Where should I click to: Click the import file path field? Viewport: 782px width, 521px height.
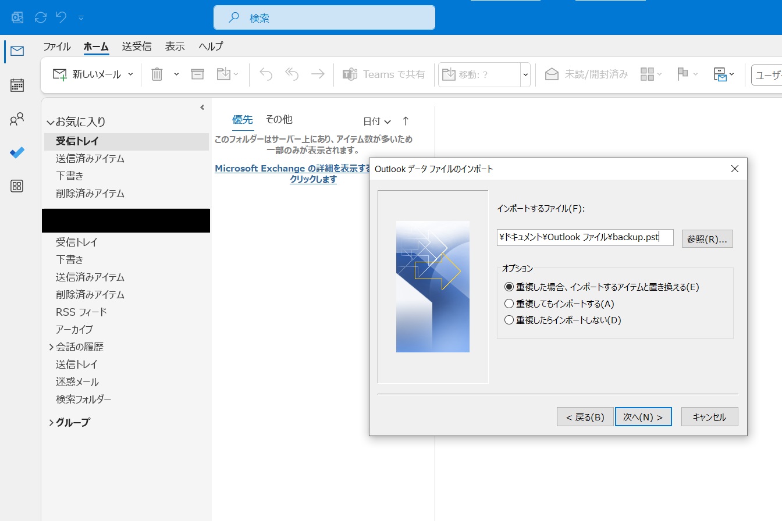[585, 237]
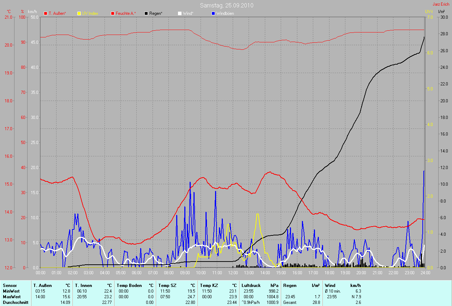Click the Durchschnitt row label

(16, 302)
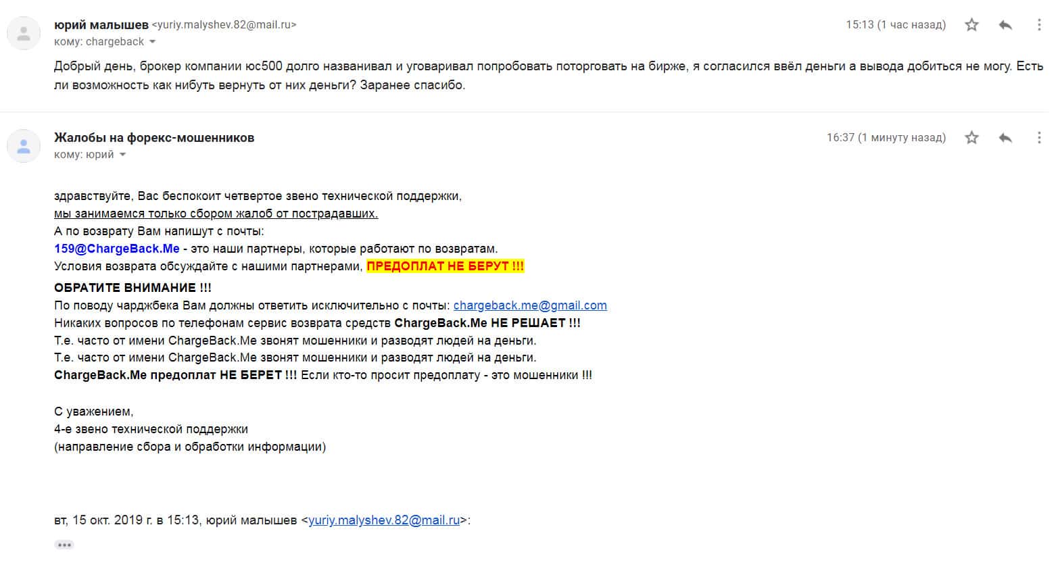
Task: Click the 16:37 (1 минуту назад) timestamp
Action: pos(886,138)
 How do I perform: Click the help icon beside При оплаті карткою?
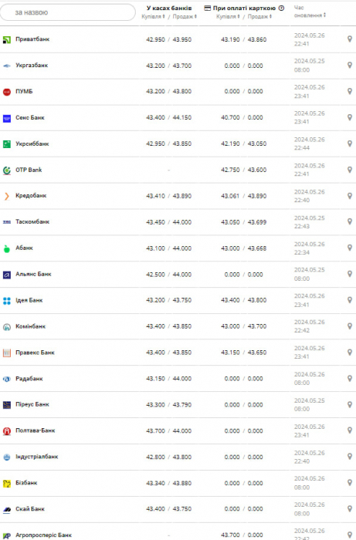281,8
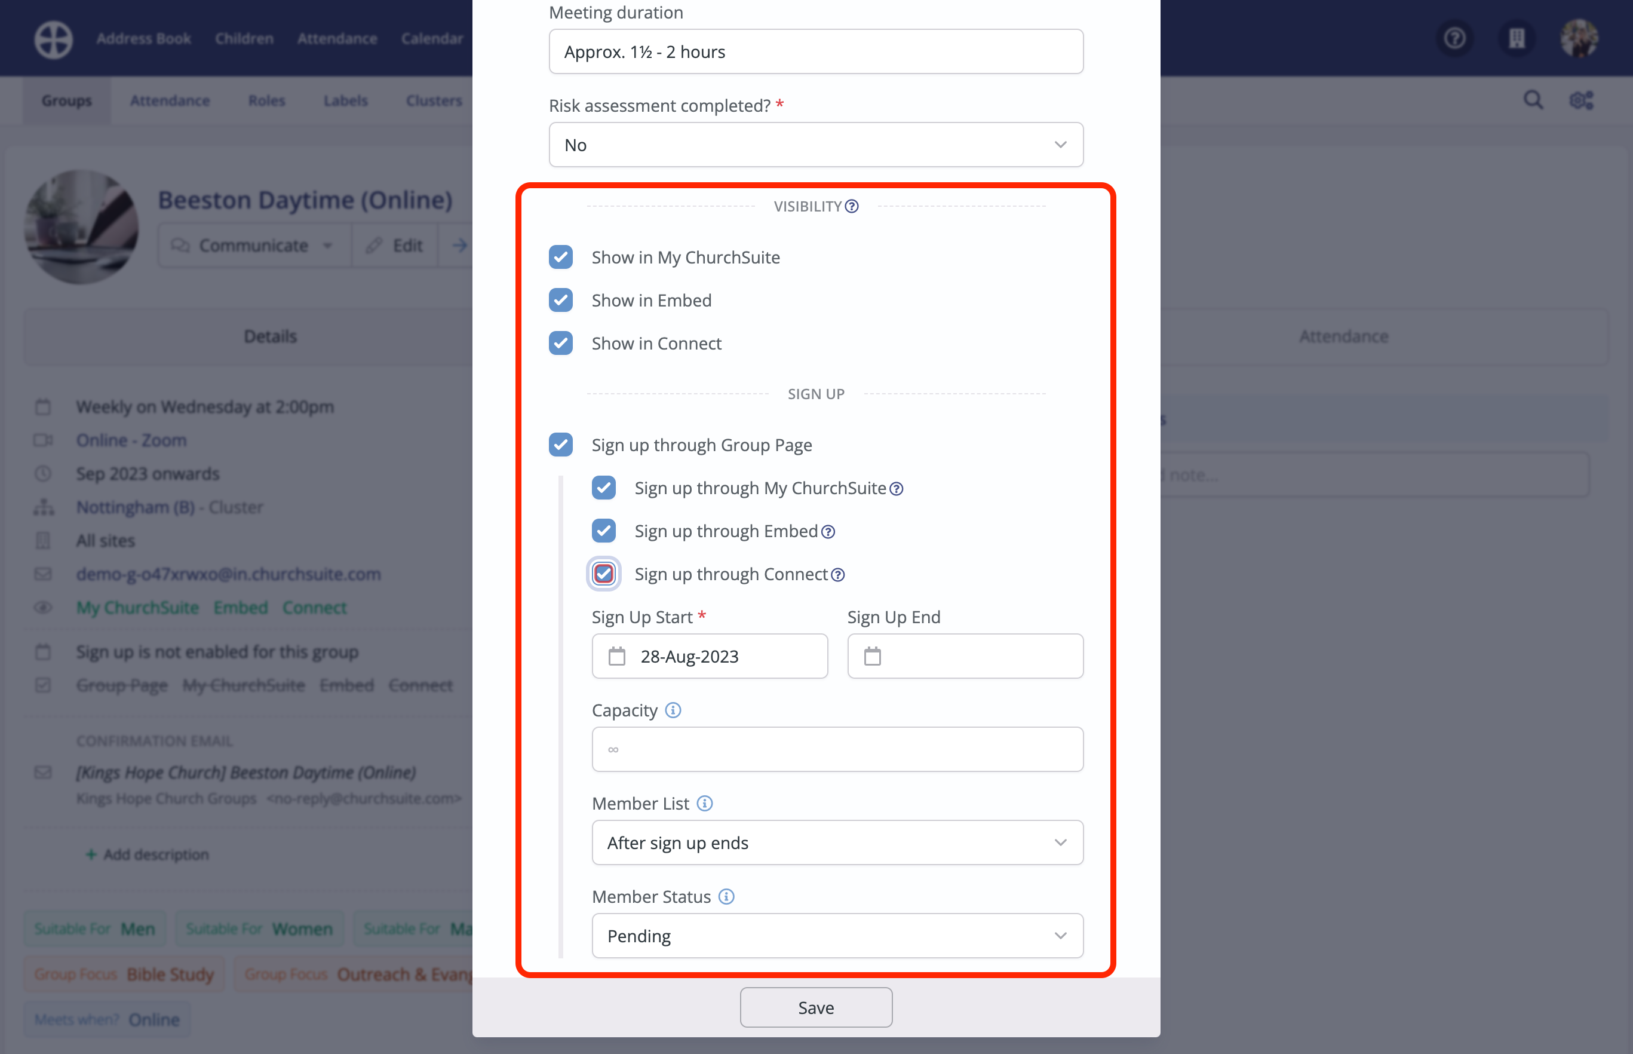
Task: Click the Capacity info icon
Action: click(673, 710)
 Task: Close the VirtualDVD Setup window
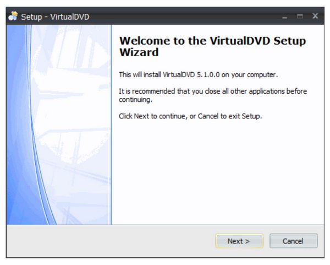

--------------------------------

Aim: Copy every item above word for word, and leave out the pictures.

Result of the exercise:
Where should I click to: Click the import file path field? Viewport: 782px width, 521px height.
[585, 237]
Click the Durchschnitt row label

(16, 302)
Task: Click the 16:37 (1 минуту назад) timestamp
Action: pos(886,138)
 How do I perform: Click the help icon beside При оплаті карткою?
281,8
Task: Click the Capacity info icon
Action: click(673, 710)
 Task: Close the VirtualDVD Setup window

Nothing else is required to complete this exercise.